51Refuse and litter bins

(1)Subject to the provisions of this section, a county council, local authority or parish council may provide and maintain in any street or public place receptacles for refuse or litter :

Provided that a county council's powers under this subsection shall not be exercisable in a borough or urban district.

(2)It shall be the duty of a county council, local authority or parish council to make arrangements for the regular emptying and cleansing of any receptacles for refuse or litter provided or maintained by them under this section or under section one hundred and fifty-six of the Highways Act, 1959; and a county council, local authority or parish council shall have power to cleanse and empty receptacles for refuse or litter provided in any street or public place by them or any other person.

(3)The regular emptying mentioned in the last preceding subsection shall be sufficiently frequent to ensure that no such receptacle or the contents thereof shall become a nuisance or give reasonable ground for complaint.

(4)In any place where a receptacle for refuse or litter may be provided or maintained under this section or under section one hundred and fifty-six of the Highways Act, 1959, a county council, local authority or parish council may put up notices about the leaving of refuse and litter, and for that purpose may, subject to the provisions of this section, erect and maintain notice boards.

(5)No authority shall have power under this section to place any receptacle for refuse or litter or any notice board—

(a)on any land forming part of an open space as defined in the Open Spaces Act, 1906, which is provided by or under the management and control of some other authority (being a county council, local authority or parish council or parish meeting) without the consent of that other authority, or

(b)on any other land not forming part of a street without the consent of the owner and of the occupier of that land,

and the Third Schedule to this Act (which makes it necessary to obtain certain consents before carrying out works in streets) shall also apply to the powers conferred by this section.

(6)A county council may if they think fit make a contribution to any expenditure incurred by a parish council under this section.

(7)A parish council may contribute towards—

(a)the reasonable expenses incurred by any person in doing anything which the parish council have power to do under this section, and

(b)the expenses incurred by any other parish council in exercising their powers under this section,

and two or more parish councils may by agreement combine for the purpose of exercising their powers under this section.

(8)A county council, local authority or parish council may sell refuse or litter removed by them from any receptacles for refuse or litter.

(9)Paragraph (a) of subsection (1) of section seventy-six of the Public Health Act, 1936 (which authorises a local authority to provide receptacles for refuse), shall cease to have effect, and this section shall apply to any such receptacle provided under that section as if it had been provided under this section.
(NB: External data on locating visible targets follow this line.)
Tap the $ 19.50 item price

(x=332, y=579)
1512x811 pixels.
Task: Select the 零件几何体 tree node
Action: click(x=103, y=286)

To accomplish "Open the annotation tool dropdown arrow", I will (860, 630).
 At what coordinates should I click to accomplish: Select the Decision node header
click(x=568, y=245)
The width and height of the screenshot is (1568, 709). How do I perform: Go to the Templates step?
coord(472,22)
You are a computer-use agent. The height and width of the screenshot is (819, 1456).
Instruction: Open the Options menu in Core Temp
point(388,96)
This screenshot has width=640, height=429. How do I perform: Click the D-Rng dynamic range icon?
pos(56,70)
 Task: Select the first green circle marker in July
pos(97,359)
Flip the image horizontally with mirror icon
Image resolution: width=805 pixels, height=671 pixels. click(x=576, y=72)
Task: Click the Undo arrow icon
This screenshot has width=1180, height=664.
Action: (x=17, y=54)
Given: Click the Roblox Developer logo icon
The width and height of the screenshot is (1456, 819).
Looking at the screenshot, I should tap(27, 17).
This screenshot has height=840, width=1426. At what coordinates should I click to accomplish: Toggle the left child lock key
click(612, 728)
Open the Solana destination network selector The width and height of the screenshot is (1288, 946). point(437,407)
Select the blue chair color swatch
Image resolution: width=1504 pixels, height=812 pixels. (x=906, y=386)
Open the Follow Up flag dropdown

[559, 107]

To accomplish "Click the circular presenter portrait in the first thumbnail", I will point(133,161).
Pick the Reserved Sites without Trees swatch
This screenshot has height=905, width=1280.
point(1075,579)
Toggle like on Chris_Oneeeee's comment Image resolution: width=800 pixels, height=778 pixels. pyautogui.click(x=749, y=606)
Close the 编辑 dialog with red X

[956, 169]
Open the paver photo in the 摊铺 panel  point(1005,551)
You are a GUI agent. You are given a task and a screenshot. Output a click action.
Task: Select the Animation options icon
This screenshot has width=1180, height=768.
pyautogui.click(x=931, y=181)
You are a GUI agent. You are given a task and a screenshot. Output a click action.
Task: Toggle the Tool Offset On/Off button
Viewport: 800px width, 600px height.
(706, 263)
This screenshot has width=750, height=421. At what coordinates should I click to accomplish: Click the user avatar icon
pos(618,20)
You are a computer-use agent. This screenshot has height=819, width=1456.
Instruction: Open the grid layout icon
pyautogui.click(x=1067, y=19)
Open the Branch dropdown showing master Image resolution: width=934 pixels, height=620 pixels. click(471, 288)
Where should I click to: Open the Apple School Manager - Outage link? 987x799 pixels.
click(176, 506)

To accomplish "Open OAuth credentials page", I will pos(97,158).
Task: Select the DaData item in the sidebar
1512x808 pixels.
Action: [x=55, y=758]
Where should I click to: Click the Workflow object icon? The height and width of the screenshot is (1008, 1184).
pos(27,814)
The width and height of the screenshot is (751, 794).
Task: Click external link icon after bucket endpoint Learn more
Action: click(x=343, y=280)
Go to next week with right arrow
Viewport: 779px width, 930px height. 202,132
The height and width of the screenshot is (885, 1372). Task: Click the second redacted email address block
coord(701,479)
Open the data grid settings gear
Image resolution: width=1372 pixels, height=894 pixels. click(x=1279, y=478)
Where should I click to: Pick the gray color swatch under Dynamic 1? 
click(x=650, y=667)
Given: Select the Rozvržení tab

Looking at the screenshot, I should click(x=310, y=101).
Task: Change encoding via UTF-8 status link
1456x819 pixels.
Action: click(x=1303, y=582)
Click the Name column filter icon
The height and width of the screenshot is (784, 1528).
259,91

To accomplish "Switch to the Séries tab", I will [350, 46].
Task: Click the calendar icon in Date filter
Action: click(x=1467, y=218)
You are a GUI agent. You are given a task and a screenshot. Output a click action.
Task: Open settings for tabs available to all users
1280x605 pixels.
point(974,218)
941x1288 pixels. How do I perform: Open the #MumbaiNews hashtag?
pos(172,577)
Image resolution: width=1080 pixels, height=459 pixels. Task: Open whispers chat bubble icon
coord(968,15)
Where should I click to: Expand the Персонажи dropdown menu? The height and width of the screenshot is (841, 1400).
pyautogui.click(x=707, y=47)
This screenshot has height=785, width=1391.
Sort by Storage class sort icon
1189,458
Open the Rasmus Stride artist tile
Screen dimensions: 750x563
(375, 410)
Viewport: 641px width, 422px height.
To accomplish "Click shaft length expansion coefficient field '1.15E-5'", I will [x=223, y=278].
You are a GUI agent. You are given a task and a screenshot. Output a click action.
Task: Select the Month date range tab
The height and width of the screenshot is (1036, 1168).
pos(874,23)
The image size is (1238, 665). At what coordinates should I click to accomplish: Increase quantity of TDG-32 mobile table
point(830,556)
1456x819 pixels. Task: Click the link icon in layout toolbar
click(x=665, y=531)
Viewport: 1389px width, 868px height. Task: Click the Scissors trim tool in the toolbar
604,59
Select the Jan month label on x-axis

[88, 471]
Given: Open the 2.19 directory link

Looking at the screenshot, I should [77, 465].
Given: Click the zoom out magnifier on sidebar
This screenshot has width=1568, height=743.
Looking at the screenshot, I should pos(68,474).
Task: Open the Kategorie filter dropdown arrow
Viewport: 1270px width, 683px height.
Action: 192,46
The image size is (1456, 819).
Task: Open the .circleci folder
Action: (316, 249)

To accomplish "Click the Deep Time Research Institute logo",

(10)A reference to the said section seventy-six in any order made before the commencement of this Act under subsection (3) of section one hundred and ninety of the Local Government Act, 1933 (under which expenses incurred by a rural district council may be made special expenses separately chargeable in specified parts of the district), shall include a reference to this section.

(11)Any person who wilfully removes or otherwise interferes with any receptacle or notice board provided or erected under this section or section one hundred and fifty-six of the Highways Act, 1959, shall be liable on summary conviction to a fine not exceeding five pounds; and the court by which that person is convicted may order him to pay a sum not exceeding twenty pounds as compensation to the county council, local authority or parish council concerned and any such order shall be enforceable in the same way as an order for costs to be paid by the offender.